Dans leur logique presque sculpturale de la peinture, les artistes vont s’orienter vers une représentation en trois dimensions. Là encore, il semble bien que ce soit le Havrais qui, le premier, se soit engagé dans cette nouvelle direction, Picasso lui emboîtant le pas en introduisant dans l’innovation toute son intelligence de la matière. Braque est ainsi le premier à avoir fait des sculptures-constructions cubistes. Il n’en reste malheureusement aucun exemple, tout juste subsiste-t-il une photographie d’une composition d’angle prise dans l’atelier de l’hôtel Roma, en 1914. On retrouve dans ce type d’œuvre une certaine parenté avec quelques sculptures de Tatline, qui est effectivement venu à Paris à cette époque là. De son côté, en octobre-novembre 1912, Picasso crée une guitare en carton à laquelle il donnera un caractère plus pérenne en la réalisant en tôle et fil de fer à l’hiver 1912-1913. Des photographies de l’époque permettent également de découvrir d’étonnantes compositions exécutées en trois dimensions par l’artiste dans son atelier du boulevard Raspail, au début de 1913. Ce sont de véritables installations avant l’heure, comprenant à la fois de vrais objets – comme une guitare –, une table surmontée d’une bouteille et d’un verre, et un journal et des dessins. D’autres peintres cubistes se sont engagés dans cette aventure. Juan Gris a ainsi conçu en 1917, l’Arlequin, un plâtre coloré, et Roger de La Fresnaye a réalisé un bronze, l’Italienne, en 1912. Des sculpteurs ont alors emprunté le langage cubiste, de Brancusi à Gonzalez, de Lipchitz à Archipenko et Henri Laurens, même si, en la matière, Duchamp-Villon fait peut-être figure de pionnier. Tout l’enjeu de la sculpture cubiste est en réalité d’introduire dans une structure par nature statique un effet dynamique. Quelques artistes y réussiront remarquablement bien, à l’exemple de Duchamp-Villon avec sa série Cheval (1914), ou même Archipenko dans son Match de boxe (1913). Quant à Laurens, des œuvres comme la Femme à l’éventail (1914) semblent directement s’inspirer de toiles cubistes que l’on aurait simplement exécutées en trois dimensions.
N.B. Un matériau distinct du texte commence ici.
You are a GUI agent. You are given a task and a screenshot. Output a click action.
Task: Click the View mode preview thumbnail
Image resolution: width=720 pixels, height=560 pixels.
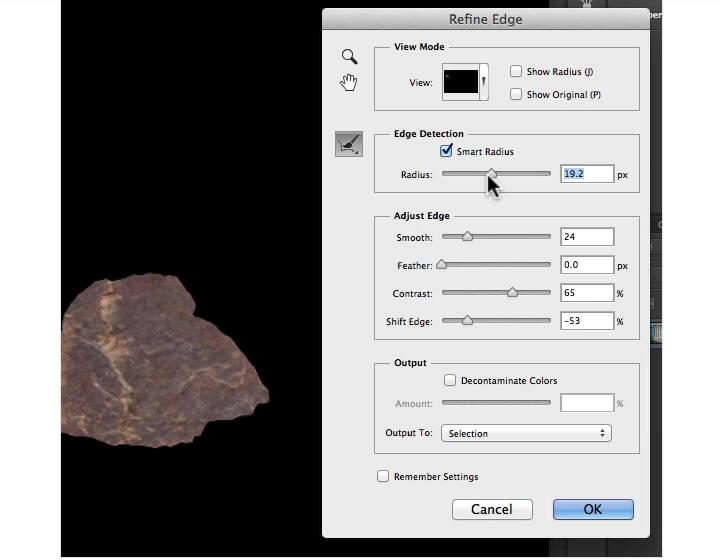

De l’influence d’un style à un nouvel académisme
Plus loin encore, on peut même parler d’une “culture cubiste”. Il existe également une certaine similitude entre l’esthétique cubiste et la conquête de l’air. Ainsi, ce n’est pas un hasard si Picasso avait surnommé Braque “Wibourg”, du nom de Wilbur Wright, l’un des pionniers de l’aviation de l’époque. Il n’est pas impossible que se soit la similitude formelle entre les sculptures de papier de Braque avec les ailes des biplans qui ait donné cette idée à l’Espagnol. Toujours est-il que Salmon raconte avoir vu, à la même époque, Picasso travailler en tenue d’aviateur dans son atelier. Cette “culture cubiste” a bientôt atteint le monde de la mode, et ce dès 1910-1920, bien avant que le mouvement soit vraiment établi. Bien sûr, cette influence a été relativement discrète, disons moins radicale qu’en peinture, mais aussi bien d’un point de vue esthétique que structurel, de nombreuses robes ou manteaux signés Jacques Doucet, Callot Sœurs, Madeleine Vionnet ou Jean Paquin sont témoins de la prise en compte par les couturiers de ces recherches.

Au niveau pictural, Braque et Picasso s’étaient engagés dans une dépersonnalisation de l’œuvre, allant même jusqu’à décider de ne plus signer leurs toiles au recto. Mais ils sont restés attachés à la figuration, une obsession pour le Catalan. Braque était cependant conscient de la difficulté pour le spectateur à saisir sa réalité, déclarant même que cela lui était “égal qu’une forme représente des choses différentes pour des gens différents, ou plusieurs choses en même temps” (John Richardson, Georges Braque, Londres, 1959, p. 26). Plus loin, le Cubisme a eu une influence non négligeable sur certains développements de l’Abstraction. Mondrian a adopté le Cubisme à partir de 1911, avant d’abandonner la figuration après la Première Guerre mondiale pour “l’expression de la réalité pure”. Cette démarche, somme toute logique, avait déjà été adoptée avant lui par Frantisek Kupka, qui s’attachait à reconstituer l’espace à partir de plans colorés. Plus proche des peintres cubistes, Delaunay est considéré comme l’un des premiers peintres abstraits. Dès 1912, avec sa série des Fenêtres, il s’engage dans un travail sur la couleur et s’affranchit de tout sujet. Ainsi, ses Disques (1912) ou ses Formes circulaires (1912-13) sont fidèles à sa technique “anti-descriptive”.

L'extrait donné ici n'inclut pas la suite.